* start DATA TO PROCESS *

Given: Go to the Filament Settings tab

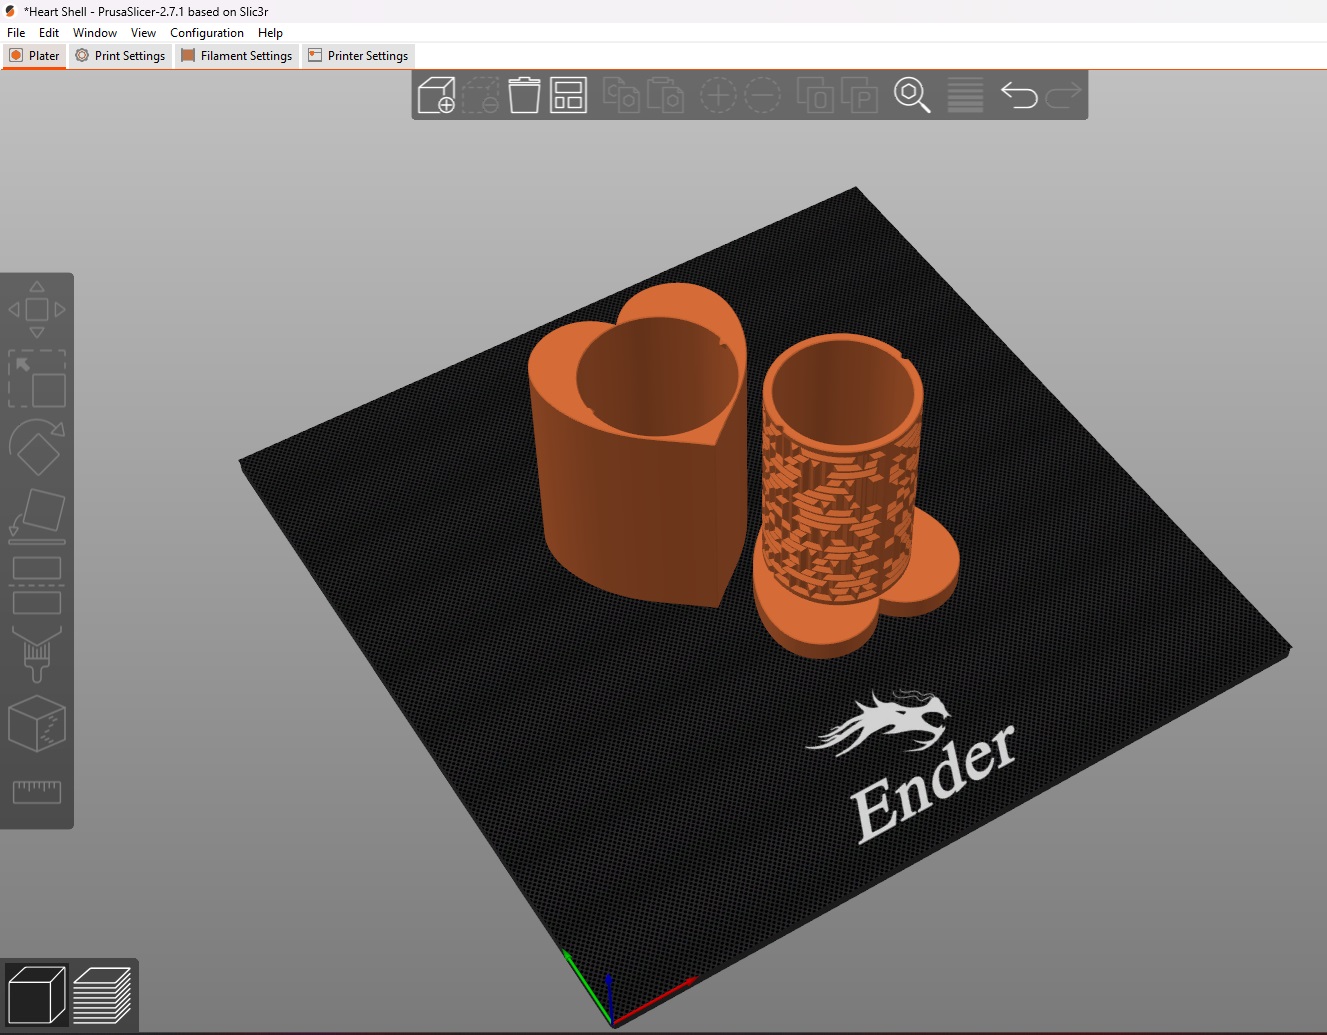Looking at the screenshot, I should 237,56.
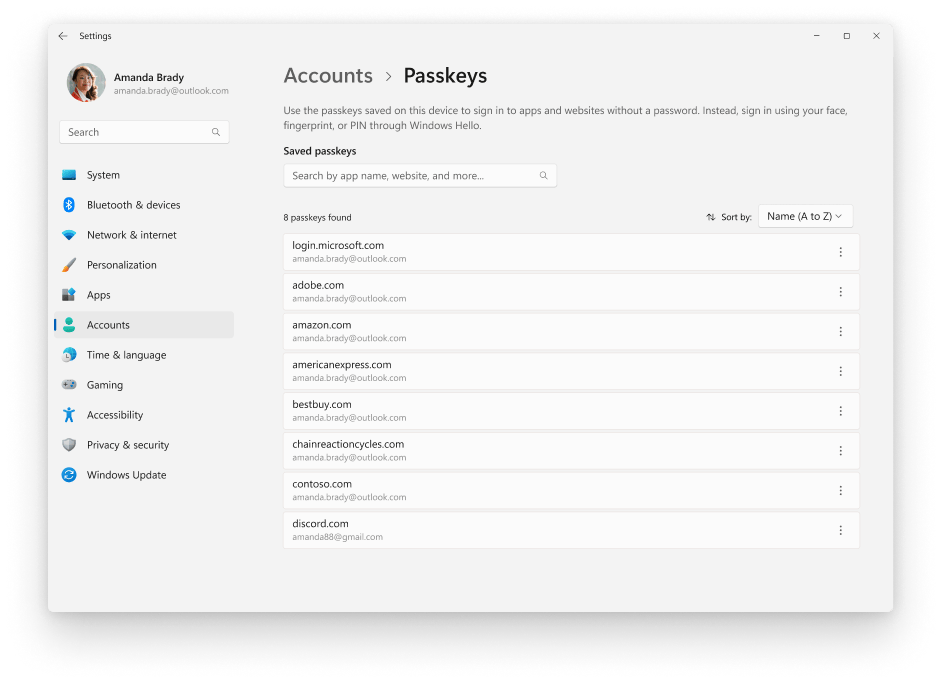
Task: Click the magnifier in passkeys search box
Action: pyautogui.click(x=543, y=176)
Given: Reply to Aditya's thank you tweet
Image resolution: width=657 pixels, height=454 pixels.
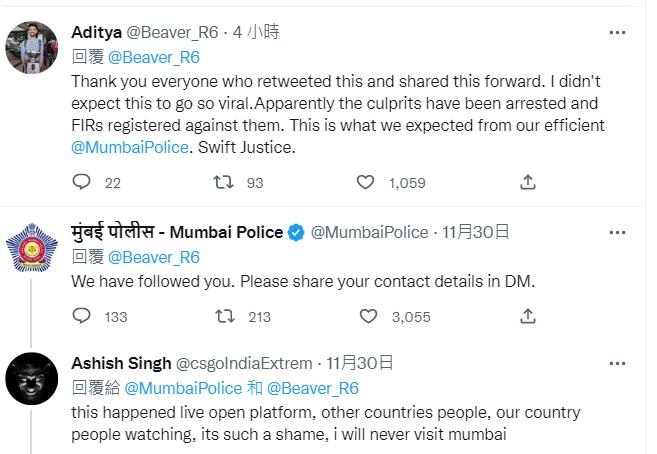Looking at the screenshot, I should 83,182.
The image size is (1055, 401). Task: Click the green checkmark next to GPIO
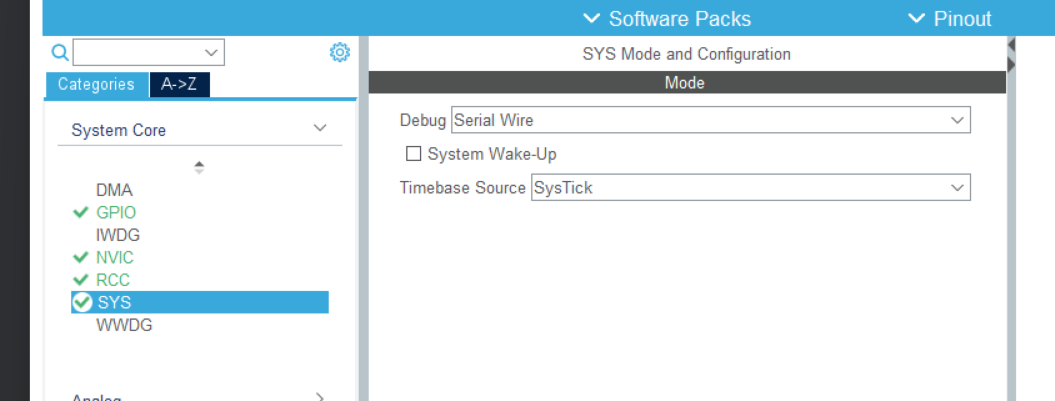coord(81,212)
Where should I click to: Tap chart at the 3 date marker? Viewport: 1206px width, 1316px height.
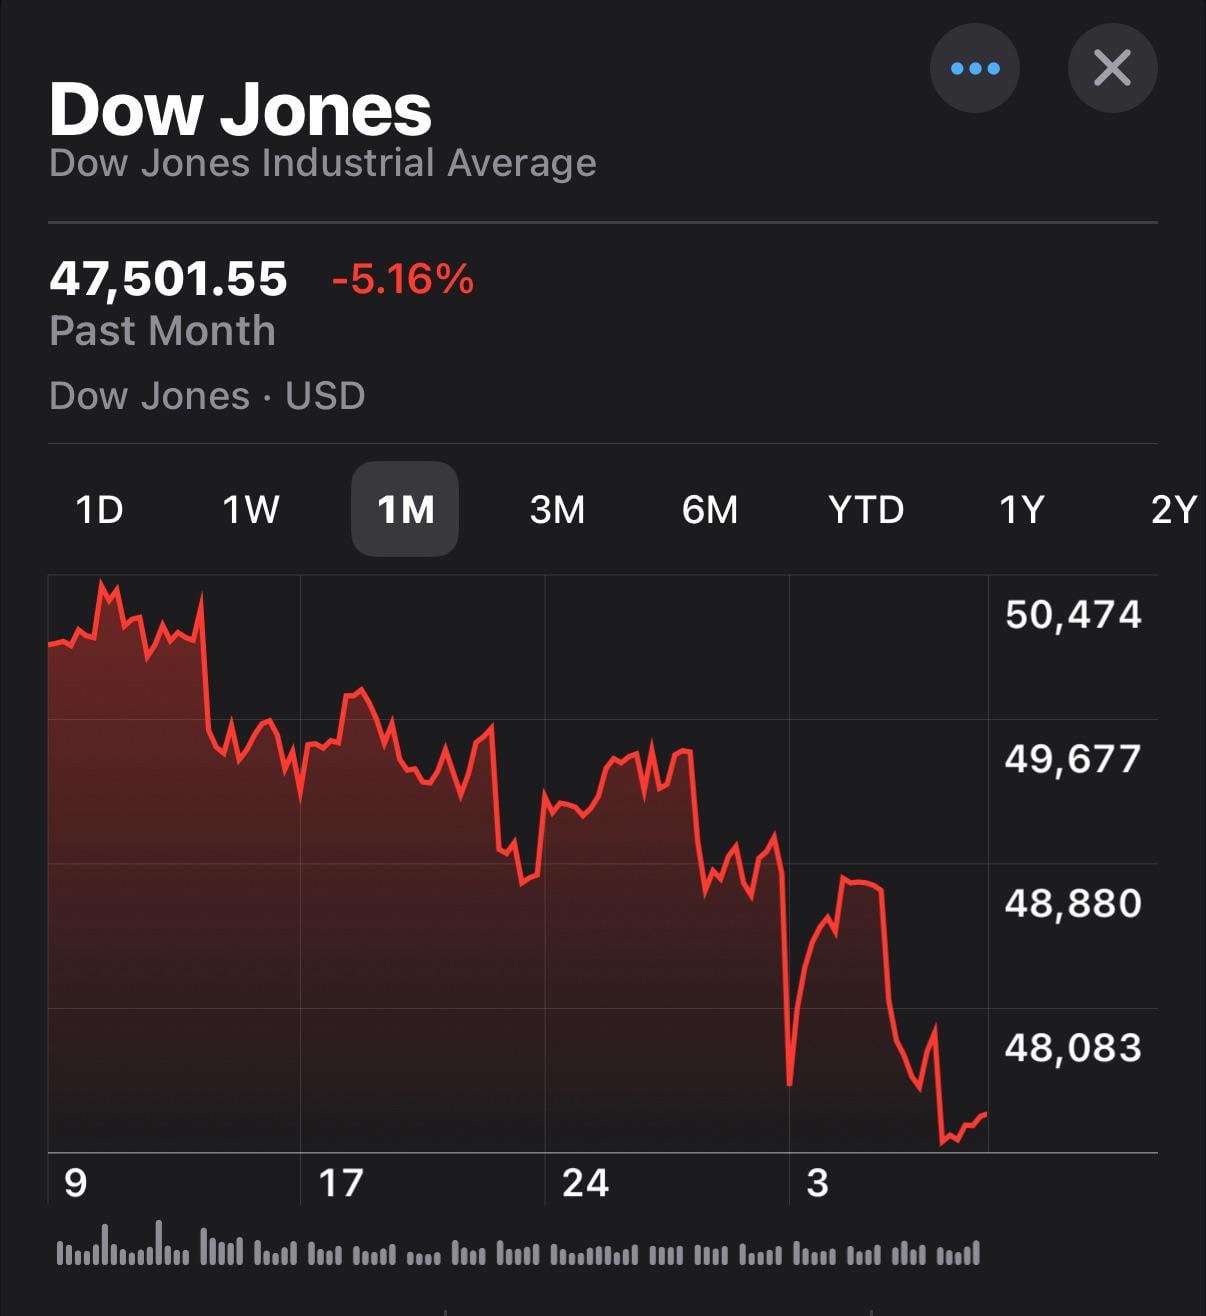(817, 1183)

* end DATA TO PROCESS *

> [DIRECTIONS FOR THIS TASK] Pull out every line of the items above that contains the string "height", treating uppercase and lowercase as different.

> [REPLY]
Image resolution: width=657 pixels, height=454 pixels.
Where should I click to: Tap chart at the 3 date marker? Viewport: 1206px width, 1316px height.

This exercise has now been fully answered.